=== WHAT IS EXPECTED ===
Nothing in the records may change when you print them out again.

(Stored records)
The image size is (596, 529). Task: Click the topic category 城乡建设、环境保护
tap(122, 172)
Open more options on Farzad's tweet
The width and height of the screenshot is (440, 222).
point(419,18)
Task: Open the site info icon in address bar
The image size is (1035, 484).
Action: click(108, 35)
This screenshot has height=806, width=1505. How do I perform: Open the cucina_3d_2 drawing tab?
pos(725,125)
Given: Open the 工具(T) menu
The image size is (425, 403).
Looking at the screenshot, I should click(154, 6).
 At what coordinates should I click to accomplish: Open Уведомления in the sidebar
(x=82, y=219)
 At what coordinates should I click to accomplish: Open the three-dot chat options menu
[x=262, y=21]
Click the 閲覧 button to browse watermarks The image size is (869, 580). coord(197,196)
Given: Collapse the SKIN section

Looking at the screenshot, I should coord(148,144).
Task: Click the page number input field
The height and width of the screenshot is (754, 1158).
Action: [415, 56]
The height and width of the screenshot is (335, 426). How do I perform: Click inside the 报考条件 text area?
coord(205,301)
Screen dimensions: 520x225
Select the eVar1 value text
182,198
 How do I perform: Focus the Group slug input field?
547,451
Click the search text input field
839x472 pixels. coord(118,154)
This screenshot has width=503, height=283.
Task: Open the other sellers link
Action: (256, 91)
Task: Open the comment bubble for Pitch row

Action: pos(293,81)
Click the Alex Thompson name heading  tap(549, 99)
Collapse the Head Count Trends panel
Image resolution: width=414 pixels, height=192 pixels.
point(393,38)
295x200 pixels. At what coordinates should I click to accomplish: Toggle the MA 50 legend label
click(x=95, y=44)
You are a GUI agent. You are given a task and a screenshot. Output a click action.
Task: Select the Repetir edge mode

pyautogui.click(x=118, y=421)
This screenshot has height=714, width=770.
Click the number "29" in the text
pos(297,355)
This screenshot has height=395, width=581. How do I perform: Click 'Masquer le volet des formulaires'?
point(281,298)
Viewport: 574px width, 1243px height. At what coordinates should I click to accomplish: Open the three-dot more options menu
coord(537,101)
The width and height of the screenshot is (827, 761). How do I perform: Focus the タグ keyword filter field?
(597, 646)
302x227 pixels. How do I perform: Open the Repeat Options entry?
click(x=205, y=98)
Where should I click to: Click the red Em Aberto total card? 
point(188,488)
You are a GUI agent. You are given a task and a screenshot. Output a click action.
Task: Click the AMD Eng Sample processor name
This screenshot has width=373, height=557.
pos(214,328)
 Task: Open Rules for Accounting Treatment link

=== EXERCISE OUTPUT ===
The image size is (596, 529). Task: Click the topic category 城乡建设、环境保护
tap(122, 172)
Open more options on Farzad's tweet
The width and height of the screenshot is (440, 222).
point(419,18)
Task: Open the site info icon in address bar
The image size is (1035, 484).
Action: click(108, 35)
This screenshot has height=806, width=1505. How do I perform: Open the cucina_3d_2 drawing tab?
pos(725,125)
Given: Open the 工具(T) menu
The image size is (425, 403).
Looking at the screenshot, I should click(154, 6).
 At what coordinates should I click to accomplish: Open Уведомления in the sidebar
(x=82, y=219)
 At what coordinates should I click to accomplish: Open the three-dot chat options menu
[x=262, y=21]
Click the 閲覧 button to browse watermarks The image size is (869, 580). coord(197,196)
Given: Collapse the SKIN section

Looking at the screenshot, I should coord(148,144).
Task: Click the page number input field
The height and width of the screenshot is (754, 1158).
Action: [415, 56]
The height and width of the screenshot is (335, 426). How do I perform: Click inside the 报考条件 text area?
coord(205,301)
Screen dimensions: 520x225
Select the eVar1 value text
182,198
 How do I perform: Focus the Group slug input field?
547,451
Click the search text input field
839x472 pixels. coord(118,154)
This screenshot has width=503, height=283.
Task: Open the other sellers link
Action: (256, 91)
Task: Open the comment bubble for Pitch row

Action: pos(293,81)
Click the Alex Thompson name heading  tap(549, 99)
Collapse the Head Count Trends panel
Image resolution: width=414 pixels, height=192 pixels.
point(393,38)
295x200 pixels. At what coordinates should I click to accomplish: Toggle the MA 50 legend label
click(x=95, y=44)
You are a GUI agent. You are given a task and a screenshot. Output a click action.
Task: Select the Repetir edge mode

pyautogui.click(x=118, y=421)
This screenshot has height=714, width=770.
Click the number "29" in the text
pos(297,355)
This screenshot has height=395, width=581. How do I perform: Click 'Masquer le volet des formulaires'?
point(281,298)
Viewport: 574px width, 1243px height. At what coordinates should I click to accomplish: Open the three-dot more options menu
coord(537,101)
The width and height of the screenshot is (827, 761). How do I perform: Focus the タグ keyword filter field?
(597, 646)
302x227 pixels. How do I perform: Open the Repeat Options entry?
click(x=205, y=98)
Where should I click to: Click the red Em Aberto total card? 
point(188,488)
You are a GUI agent. You are given a task and a screenshot. Output a click action.
Task: Click the AMD Eng Sample processor name
This screenshot has width=373, height=557.
pos(214,328)
 Task: Open Rules for Accounting Treatment link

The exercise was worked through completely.